Phil Hirsch was vice president of Pyramid Books from 1955-1975 and had his name as author or editor on many of Pyramid's books.

In the 1960s Pyramid published a few novelizations of Irwin Allen television shows, including one for Lost in Space and two others for The Time Tunnel, as well as Theodore Sturgeon's movie novelization for Voyage to the Bottom of the Sea.

Parent Company: Berkley Books/Penguin Group

Random House is the largest general-interest trade book publisher in the world. It is part of Penguin Random House, which is owned by German media conglomerate Bertelsmann and global education and publishing company Pearson PLC. Random House also has an entertainment production arm for film and television, Random House Studio, of which the most recent release was One Day. The company also creates story content for media including video games, social networks on the web, and mobile platforms.

In the 40’s Penguin had an American distribution arm but refused to put racy covers on its books. In 1948 its New York office rebelled and started Signet. Numbering began at 660. Signet quickly became the largest paperback publisher in the U.S.

Victor Weybright and Kurt Enoch (formerly head of Albatross Books) founded the New American Library of World Literature, Inc. (NAL), in 1948. NAL was established as an autonomous American publishing house after branching off from its British-based parent company, Penguin Books. Victor Weybright led the company as Chairman and Editor-in-Chief (1945—1947) while Kurt Enoch acted as President and Chief Executive Officer (1945—1947).

NAL imprints included:

  • Signet fiction

  • Mentor (mostly) non-fiction (with the slogan, "Good reading for the millions")

  • Signet science

  • Signet Classics

  • Signet Key (for young readers ages 10 to 14)

  • Mentor-Omega (featuring Catholic philosophers)

  • Mentor Executive Library (for businesspeople).

Parent Company:Penguin Group

First 100 Paperback Books from Signet

Founded in 1961, Sphere Books began work on its first publication, the 1962 paperback edition of Gottfried Benn's The Trainee Man. Originally part of The Thomson Corporation, Sphere was sold to Pearson PLC in 1985 and became part of Penguin. The name was retired in 1990.

The current Sphere is an imprint of Little, Brown. It ran a competition in 2007, in association with Cosmopolitan and Waterstones, to find a new 'chick lit' writer.

Viking Press is an American publishing company owned by the Penguin Group, which acquired the company in 1975.

It was founded in New York City on March 1, 1925, by Harold K. Guinzburg and George S. Oppenheim.

The firm's name and logo—a Viking ship drawn by Rockwell Kent—were meant to evoke the ideas of adventure, exploration and enterprise implied by the word "Viking".

The house has been home to many prominent authors of fiction, non-fiction, and play scripts.
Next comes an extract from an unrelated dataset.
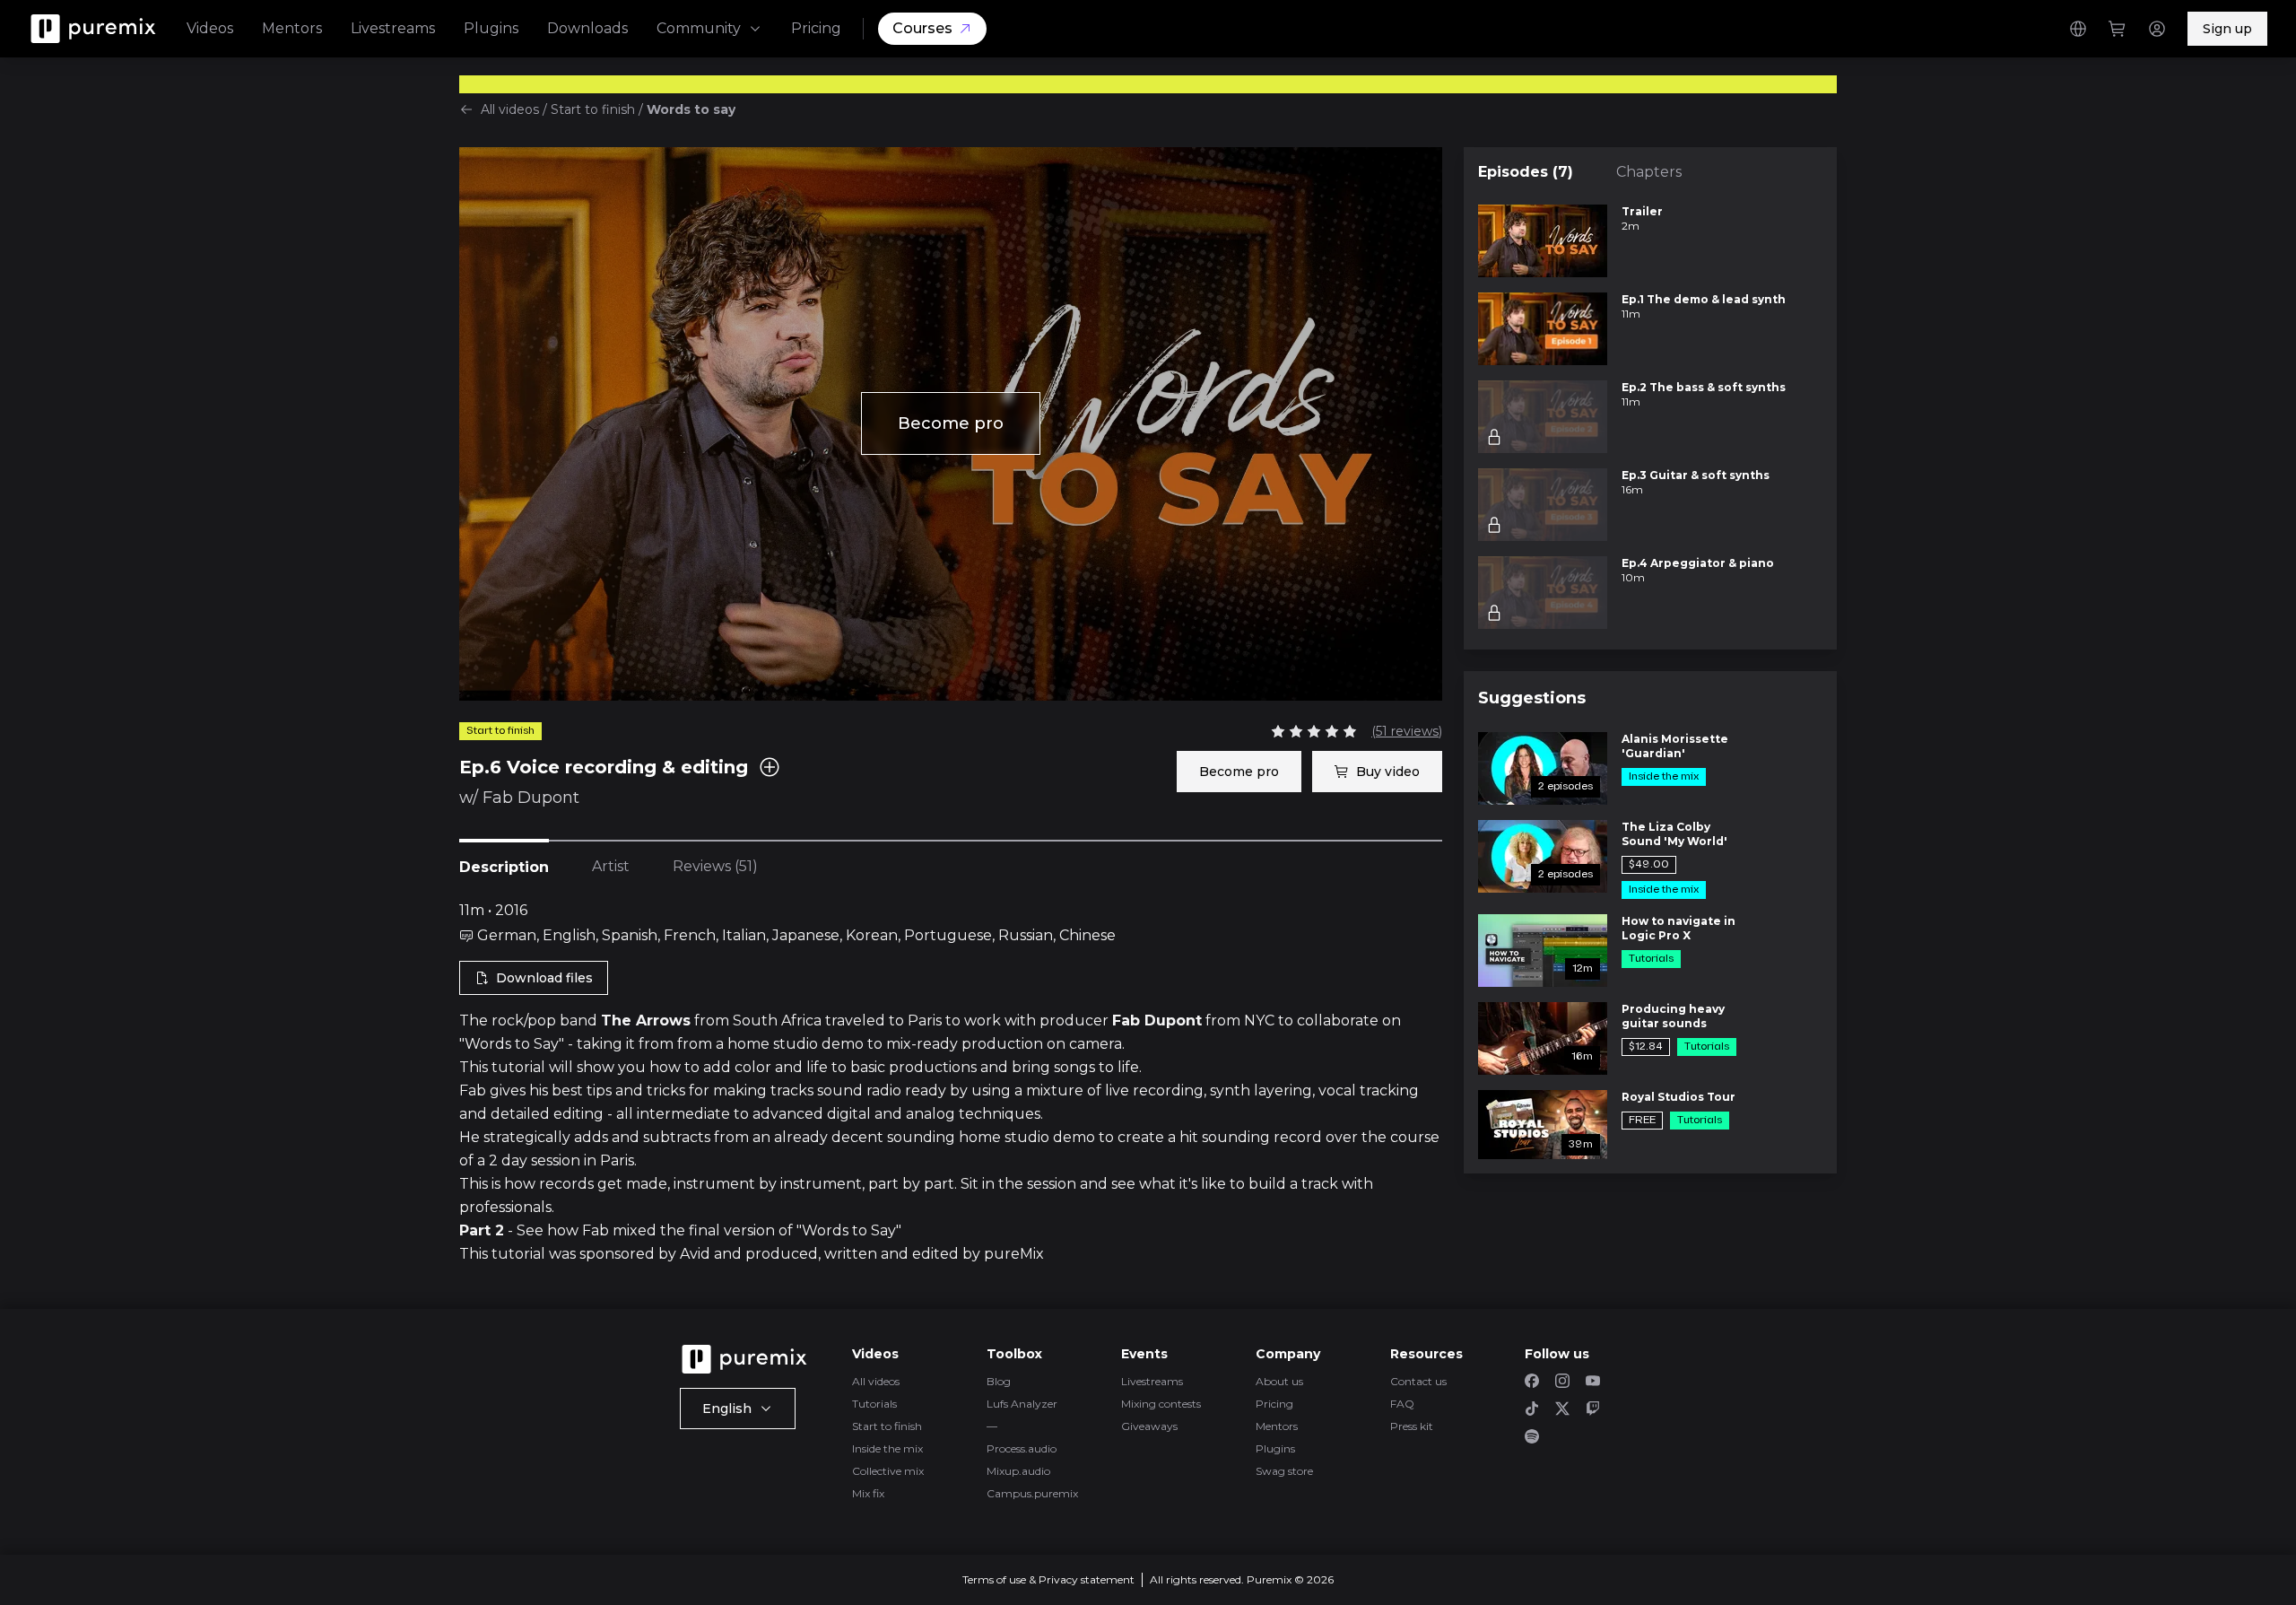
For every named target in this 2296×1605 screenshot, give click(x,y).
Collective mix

Five Viking authors have been awarded Nobel Prizes for Literature and one received the Nobel Peace Prize; Viking books have also won numerous Pulitzer Prizes, National Book Awards, and other important literary prizes.

Parent Company: Penguin Group

Vintage Books is a publishing imprint established in 1954 by Alfred A. Knopf.

The company was purchased by Random House publishing in April 1960, and is currently a subdivision of Random House. In 1990, Vintage UK was set up in the United Kingdom.

Parent Company: Knopf Doubleday Publishing Group

Warner Books had acquired the Paperback Library in 1970 to form Warner Books. In 1982, CBS Publications sold off Popular Library to Warner. In April 1985, Warner Books relaunched Popular Library starting out with five other books plus the reprint of Question of Upbringing continuing each month with the follow volumes from A Dance to the Music of Time series by Anthony Powell. Additional, two books would be issued per month from Popular's new imprint, Questar, for science fiction. Time merged with Warner Communications to form Time Warner in 1989. Publisher Macdonald & Co. was bought in 1992 to become part of the Time Warner Book Group UK, and in 1996 the various branches merged to become Time Warner Trade Publishing, later renamed to Time Warner Book Group.